Prime Day is thought to be set for July 16 this year and will offer Prime club members exclusive deals on a bevy of items. Initially held as part of Amazon’s 20th anniversary celebrations, Prime Day is now heading into its fourth year, and has become a Christmas-in-July-like event that generates hype — and sales — for the online giant. In 2017, Amazon reported that Prime Day sales topped the prior year’s Black Friday and Cyber Monday totals, and generated more new Prime club signups than on any other day previously.
As the event’s popularity has soared, not only have merchants selling via Amazon’s third-party marketplace seen a boost — but other retailers have succeeded with promotions intended to compete with Prime Day. Last year, close to half of the sellers on Internet Retailer’s list of top 100 companies offered Prime Day alternatives in the hopes of capturing the attention of the 76% of shoppers who told Bazaarvoice they’d check sites other than Amazon for deals.
The lift for other retailers on Prime Day can be substantial, with brands seeing conversion rates jump by as much as 41% and a sales boost of some 57% last year, according to commerce marketer Criteo; even those not offering a Prime Day-related promotion saw a revenue bump of 5%.
While it’s too late for merchants to upgrade their eCommerce software or Web site personalization in time for this year’s Prime day, they can still position themselves to take advantage of the spike in shopping activity — with omnichannel fulfillment and one-to-one personalization playing a key role. Among the techniques to consider:
Put stores front and center. Amazon’s acquisition of upmarket grocer Whole Foods was too fresh on last year’s Prime Day to have had much impact on the day’s offerings — but this year is likely to be another story. Amazon has recently rolled out Whole Foods discounts available exclusively to Prime members, and Prime Day 2018 is likely to see a similarly integrated effort.
Retailers with physical outlets should make stores the centerpiece of their own Prime Day promotions — both by highlighting special store events and discounts for the occasion and by touting the ability to use stores for fast, free, convenient order fulfillment via Buy Online, Pickup In-Store (BOPIS) that rivals home delivery via Prime.

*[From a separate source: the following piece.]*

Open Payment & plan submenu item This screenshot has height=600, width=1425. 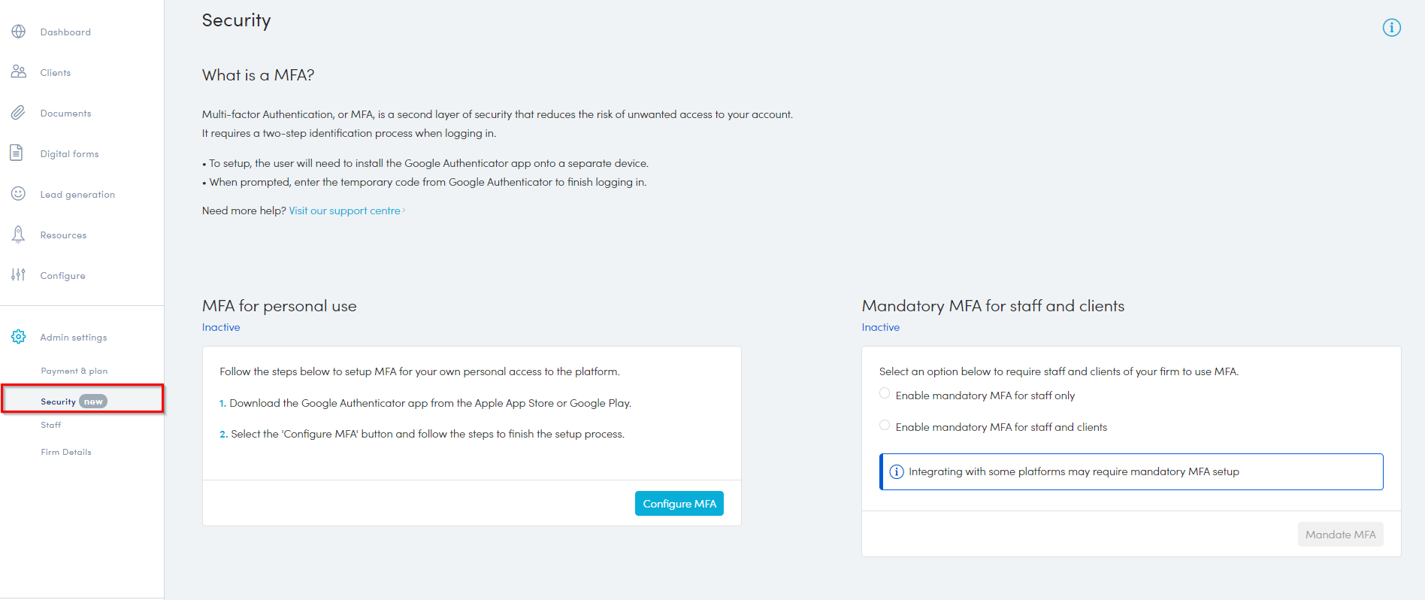[x=74, y=371]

Play up the everyday savings contrast. Promoting BOPIS as a year-round, free fulfillment option isn’t the only way merchants can position themselves against Prime Day’s flash-sale hype. By spotlighting such omnichannel offerings as everyday free shipping policies, fuss-free returns in stores, and post-purchase support across touchpoints, merchants message brand value that goes beyond individual product prices.

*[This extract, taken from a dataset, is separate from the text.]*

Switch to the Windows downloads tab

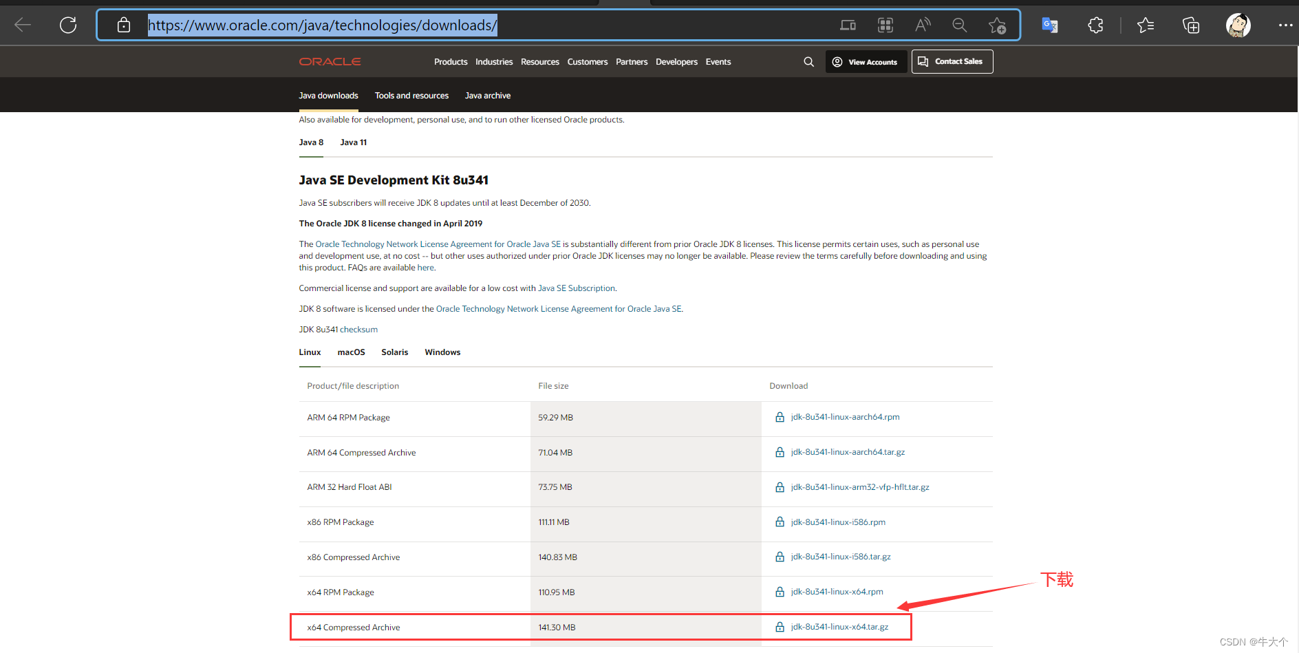(442, 352)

Spotlight concierge loyalty service. Given that Prime Day is, at heart, a giant promotion of Amazon’s paid membership club, merchants should do their utmost to showcase the perks that come with their own loyalty programs — from easy reordering via mobile eCommerce apps to in-store clienteling services that draw on past interactions with the brand. Potential loyalty rewards should be spotlighted extensively both in stores and online, as Kibo merchant World Market does with a dedicated page accessible from the global header.
Shoppers increasingly appreciate brands’ abilities to save them time and money by curating offerings to reflect their preferences; indeed, more than half of shoppers say their purchase decisions are influenced by personalized content, according to Kibo’s Consumer Trends report. Merchants who can combine shoppers’ preferences and order histories with deep, rich content can go beyond Amazon’s broad-but-shallow carousel of products to create unique, engaging shopping experiences. Merchants can further demonstrate real-life relevance by creating campaigns on social media, the eCommerce site, and in stores that spotlight user reviews, photos, and testimonials.
Save discounts for where it counts.
While the impulse to slash prices across the board to keep up with Prime Day deals is tempting, merchants are unlikely to win a race to the bottom, given Amazon’s deep pockets. Instead, sellers should focus their Prime Day discounting on the top sellers and trending items that shoppers seek out most, and drop prices for those items as low as their margins can withstand. To drive volume, merchants should align paid search spend and other digital advertising for the day to focus on those products, and optimize content resources to the hilt with how-to instructions, product demonstration videos, and imagery.
How are you preparing for Prime Day, and what special discounts will you offer, if any?